Las tartas, pastas y repostería se alineaban como joyas en los anaqueles, y el apartado de charcutería mostraba apetitosas ensaladas y delicados rosbifs. Sin embargo, donde residía la quintaesencia de la dicha era en la propia clientela. Mujeres. Casi todo mujeres de bastante edad reunidas en grupos gozosos que hablaban de sus cosas con animación. Eran sólo las nueve de la mañana y aquellas damas habían encontrado tiempo para vestirse con elegancia, peinarse cuidadosamente, ponerse un toque de rímel en las pestañas y encontrarse con sus amigas para un desayuno selecto. Si aquello no era el colmo de la sofisticación, le faltaba muy poco.

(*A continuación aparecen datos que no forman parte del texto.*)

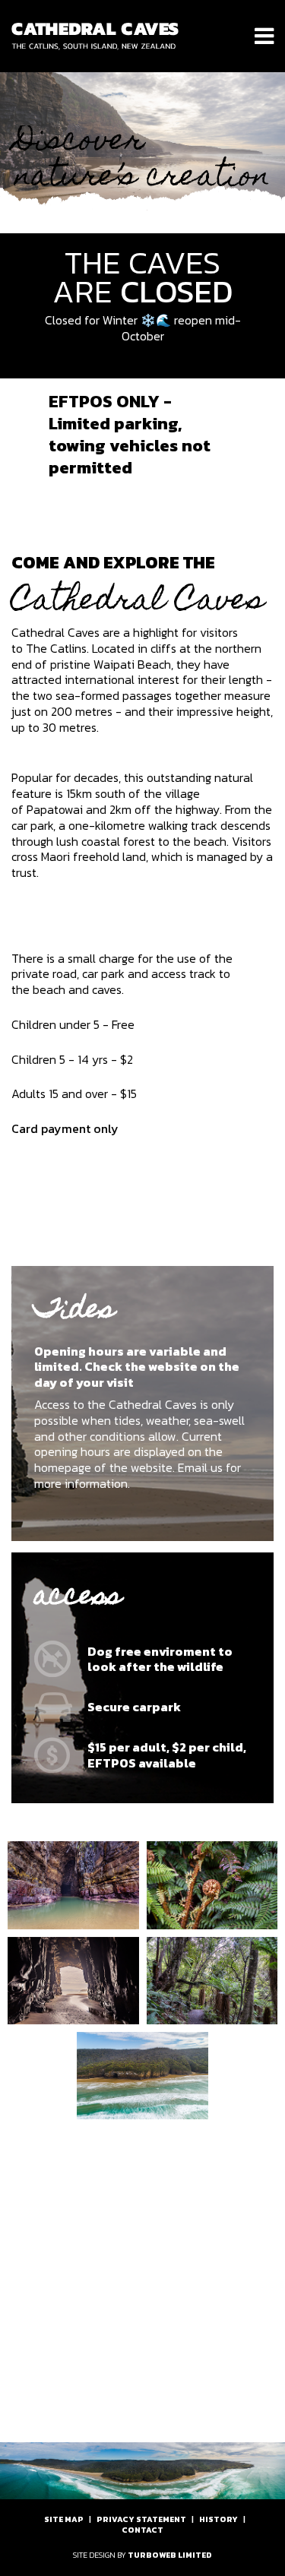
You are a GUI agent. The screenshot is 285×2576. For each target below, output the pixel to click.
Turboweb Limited (170, 2555)
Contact (142, 2530)
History (218, 2519)
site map (64, 2519)
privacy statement (141, 2519)
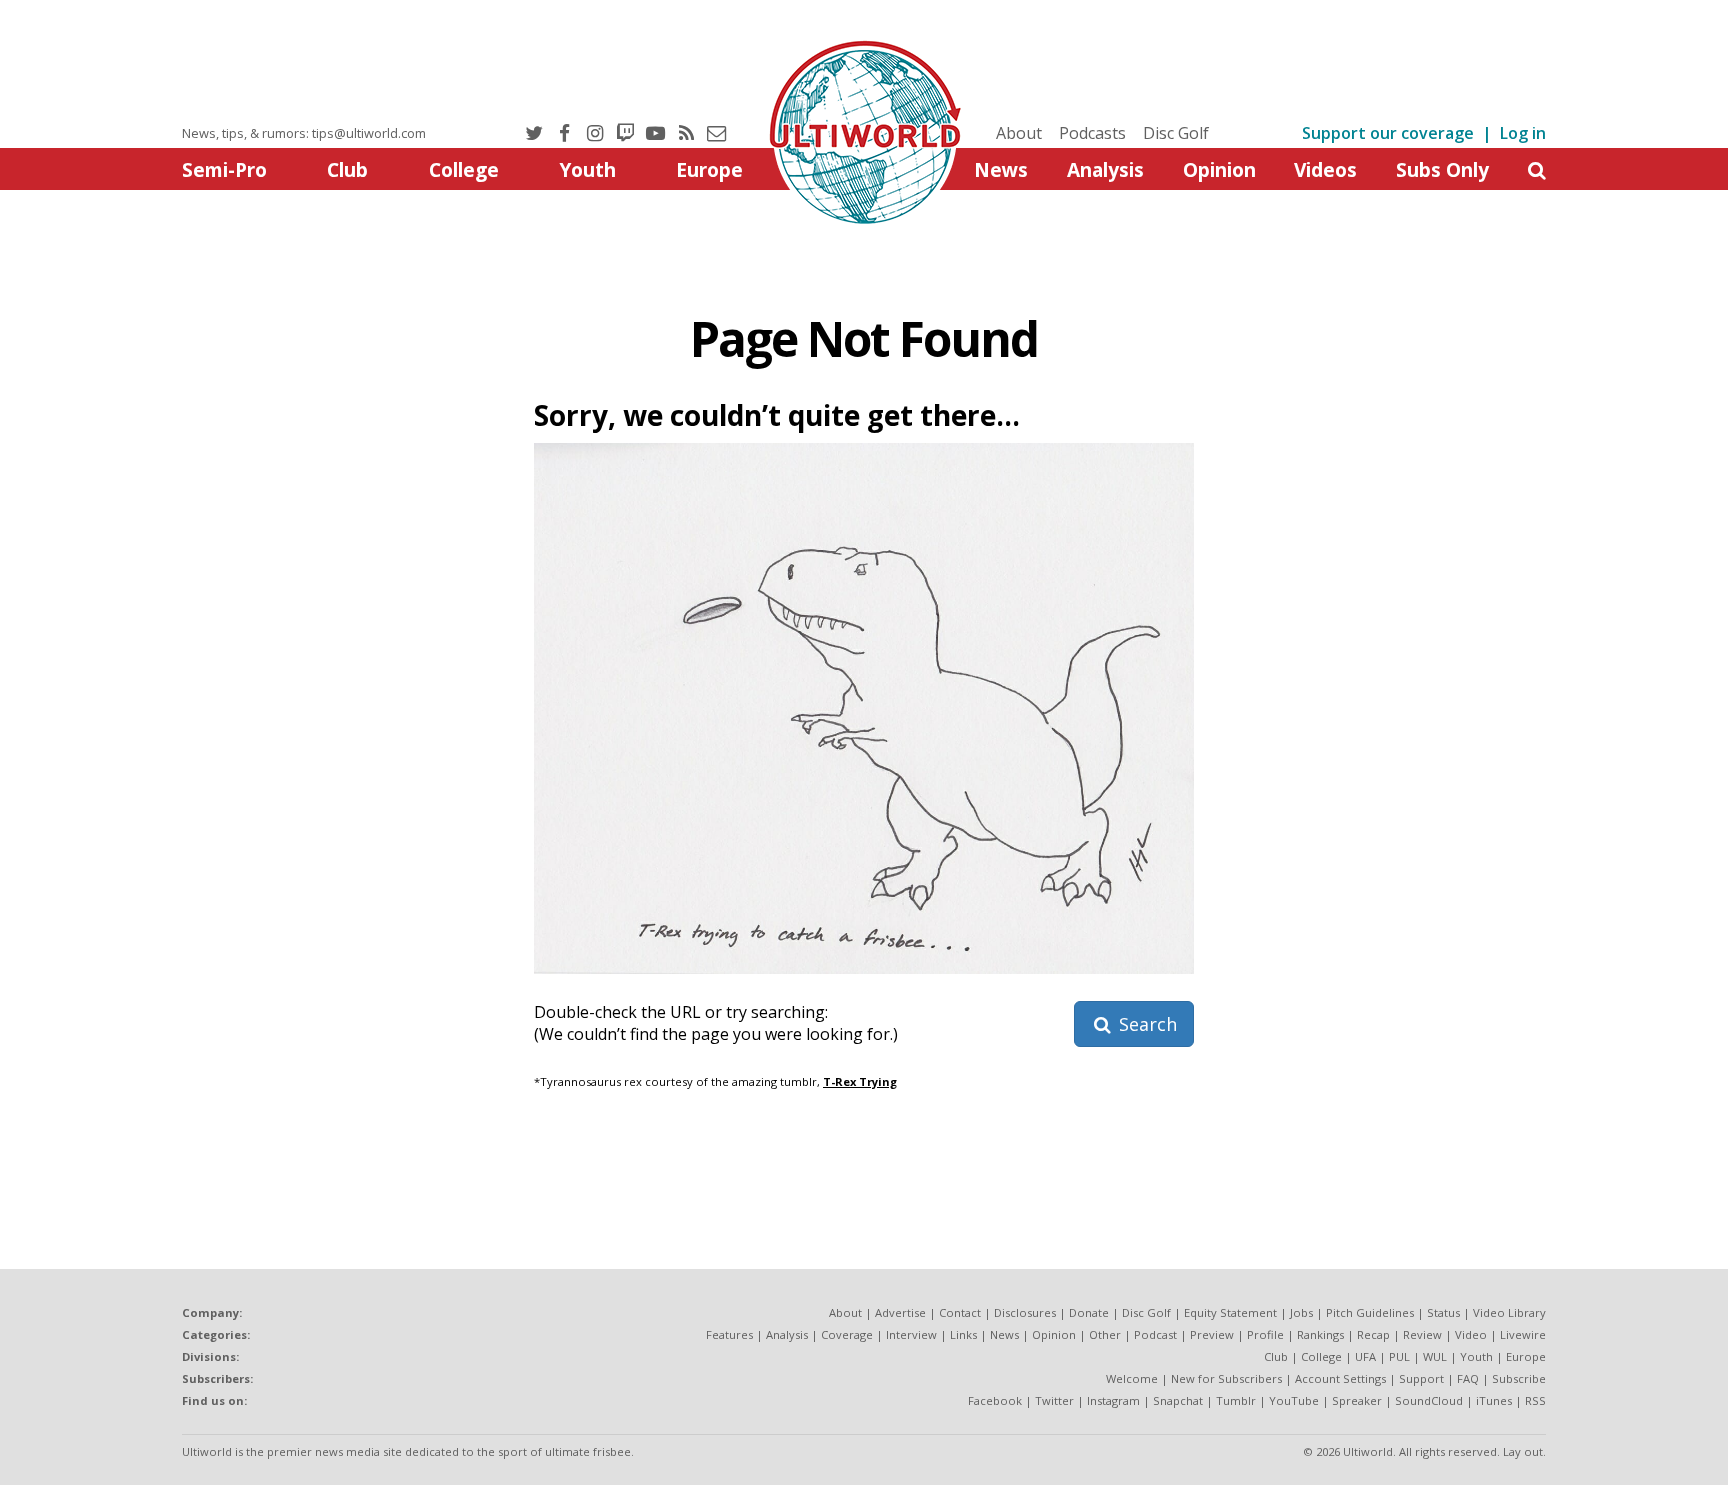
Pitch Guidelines (1370, 1312)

Acorde con el decorado, Concepción me hizo señas desde una mesa, acicalada con elegancia y discreción. Nos saludamos como viejas amigas y ella en seguida pidió para mí una serie de pequeñas
delicatessen
dulces y un café bien cargado. Si Garzón renunciaba al matrimonio con una de las dos, ¿no podrían al menos adoptarme a mí? Me relajé, superar aquella situación iba a ser más fácil de lo que había imaginado. La escucharía con educada atención, le daría dos o tres consejos bien apegados a lo tradicional y desayunaría sin preocuparme por nada. ¡Al diablo con el complejo de culpa que no me correspondía sentir!

Concepción no entró en materia hasta que la mesa estuvo surtida. Luego, mientras yo acometía los escogidos bocados sin piedad, ella se lanzó de lleno sobre el objeto de la cita.

—Inspectora —comenzó—, yo soy una mujer viuda que ya ha experimentado las delicias y los sinsabores que el contacto con los hombres puede ofrecer.

Confieso que aquel párrafo inicial, tan bien ensayado y tan rememorativo, me causó bastante inquietud. ¿Hasta qué época pensaba remontarse en su parlamento? ¿Era aquel coloquio sólo un modo de aligerar sus frustraciones, si es que las tenía, o pensaba endosarme su historia sentimental completa?

—Pero ése no es el caso de mi hermana, soltera como usted sabe. Ella es inexperta y sentimental.

Decidí ejercer de abogada de Garzón antes incluso de que su nombre saliera a relucir:

—Fermín me dijo que había entablado con ella una relación de sincera amistad.

—Fue algo más —dijo con firmeza la hermosa viuda.